**Work to be completed**
Tally the lines of the data that include the word "computer" and state the total, nothing else.

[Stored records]
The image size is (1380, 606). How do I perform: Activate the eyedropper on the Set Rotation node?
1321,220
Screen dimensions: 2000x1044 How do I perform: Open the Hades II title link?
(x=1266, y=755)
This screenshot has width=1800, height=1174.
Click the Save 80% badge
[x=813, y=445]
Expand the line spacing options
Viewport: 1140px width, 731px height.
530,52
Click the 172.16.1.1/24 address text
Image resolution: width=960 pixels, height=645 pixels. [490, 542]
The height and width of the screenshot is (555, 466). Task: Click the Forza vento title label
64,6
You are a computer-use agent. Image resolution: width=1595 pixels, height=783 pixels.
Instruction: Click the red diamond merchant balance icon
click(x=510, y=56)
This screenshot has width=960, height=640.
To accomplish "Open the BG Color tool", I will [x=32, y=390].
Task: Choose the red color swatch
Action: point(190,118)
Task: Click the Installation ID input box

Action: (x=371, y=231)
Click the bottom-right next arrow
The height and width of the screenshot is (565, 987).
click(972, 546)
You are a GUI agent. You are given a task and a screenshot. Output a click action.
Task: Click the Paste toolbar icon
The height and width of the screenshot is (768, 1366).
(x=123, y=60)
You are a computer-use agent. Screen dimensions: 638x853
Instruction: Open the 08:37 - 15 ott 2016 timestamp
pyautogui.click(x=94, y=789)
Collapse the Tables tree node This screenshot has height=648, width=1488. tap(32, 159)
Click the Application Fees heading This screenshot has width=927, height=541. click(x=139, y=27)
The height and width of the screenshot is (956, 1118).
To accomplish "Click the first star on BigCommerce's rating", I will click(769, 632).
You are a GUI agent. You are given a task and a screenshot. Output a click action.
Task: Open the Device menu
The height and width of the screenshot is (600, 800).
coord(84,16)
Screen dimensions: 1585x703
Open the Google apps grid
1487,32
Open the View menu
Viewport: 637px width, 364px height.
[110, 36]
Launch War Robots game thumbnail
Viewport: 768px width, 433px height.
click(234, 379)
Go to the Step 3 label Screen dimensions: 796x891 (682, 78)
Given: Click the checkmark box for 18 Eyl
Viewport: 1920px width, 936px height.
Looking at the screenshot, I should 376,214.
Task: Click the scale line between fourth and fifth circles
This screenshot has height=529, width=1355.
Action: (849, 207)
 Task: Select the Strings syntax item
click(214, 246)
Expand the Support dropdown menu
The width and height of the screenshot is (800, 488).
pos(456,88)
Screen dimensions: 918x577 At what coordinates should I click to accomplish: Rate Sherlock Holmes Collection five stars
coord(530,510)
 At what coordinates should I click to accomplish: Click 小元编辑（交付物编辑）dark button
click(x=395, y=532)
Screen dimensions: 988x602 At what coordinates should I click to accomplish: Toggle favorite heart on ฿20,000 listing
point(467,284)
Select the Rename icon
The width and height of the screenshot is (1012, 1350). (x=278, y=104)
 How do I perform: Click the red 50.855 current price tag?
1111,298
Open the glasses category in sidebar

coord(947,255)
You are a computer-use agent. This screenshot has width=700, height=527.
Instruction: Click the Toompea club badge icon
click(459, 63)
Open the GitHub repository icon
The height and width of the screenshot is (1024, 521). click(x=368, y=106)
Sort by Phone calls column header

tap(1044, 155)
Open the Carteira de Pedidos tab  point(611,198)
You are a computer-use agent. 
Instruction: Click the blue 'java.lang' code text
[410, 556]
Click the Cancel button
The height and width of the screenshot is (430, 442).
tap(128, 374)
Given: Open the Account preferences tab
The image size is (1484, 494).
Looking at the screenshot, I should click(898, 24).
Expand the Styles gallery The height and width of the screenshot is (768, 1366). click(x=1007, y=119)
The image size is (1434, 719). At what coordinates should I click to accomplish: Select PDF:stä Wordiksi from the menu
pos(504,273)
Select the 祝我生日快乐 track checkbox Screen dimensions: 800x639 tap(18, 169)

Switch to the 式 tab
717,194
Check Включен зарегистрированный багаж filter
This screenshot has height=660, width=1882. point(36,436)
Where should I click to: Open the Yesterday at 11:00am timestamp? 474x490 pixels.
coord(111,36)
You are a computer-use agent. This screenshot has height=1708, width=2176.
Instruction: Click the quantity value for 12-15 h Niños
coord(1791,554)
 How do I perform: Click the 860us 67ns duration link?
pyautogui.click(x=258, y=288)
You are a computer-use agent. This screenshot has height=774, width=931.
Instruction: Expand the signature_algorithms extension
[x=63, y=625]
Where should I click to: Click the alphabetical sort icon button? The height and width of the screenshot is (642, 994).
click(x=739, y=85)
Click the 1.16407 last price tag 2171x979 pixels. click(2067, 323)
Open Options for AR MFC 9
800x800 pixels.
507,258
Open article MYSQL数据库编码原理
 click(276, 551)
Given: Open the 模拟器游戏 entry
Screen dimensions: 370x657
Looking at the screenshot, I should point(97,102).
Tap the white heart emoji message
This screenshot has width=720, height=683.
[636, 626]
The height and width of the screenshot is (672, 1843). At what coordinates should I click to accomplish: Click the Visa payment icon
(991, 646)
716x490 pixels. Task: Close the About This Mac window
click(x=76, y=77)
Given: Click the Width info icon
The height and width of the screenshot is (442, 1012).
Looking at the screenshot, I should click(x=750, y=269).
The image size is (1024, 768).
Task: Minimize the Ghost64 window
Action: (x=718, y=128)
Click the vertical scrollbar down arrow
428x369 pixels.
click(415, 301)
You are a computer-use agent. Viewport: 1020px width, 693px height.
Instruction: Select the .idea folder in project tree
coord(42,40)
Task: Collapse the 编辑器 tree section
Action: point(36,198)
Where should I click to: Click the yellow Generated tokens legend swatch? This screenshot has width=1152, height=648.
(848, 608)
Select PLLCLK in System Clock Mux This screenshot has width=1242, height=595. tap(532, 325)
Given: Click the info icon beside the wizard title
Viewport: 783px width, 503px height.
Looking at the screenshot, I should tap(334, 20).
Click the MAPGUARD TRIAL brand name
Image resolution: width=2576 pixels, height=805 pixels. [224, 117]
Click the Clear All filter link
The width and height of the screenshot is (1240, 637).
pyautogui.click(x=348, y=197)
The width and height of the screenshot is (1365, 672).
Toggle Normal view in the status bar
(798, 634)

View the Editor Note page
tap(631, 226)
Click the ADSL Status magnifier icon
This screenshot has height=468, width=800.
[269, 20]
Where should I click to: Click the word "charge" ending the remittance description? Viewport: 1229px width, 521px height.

**Reply**
7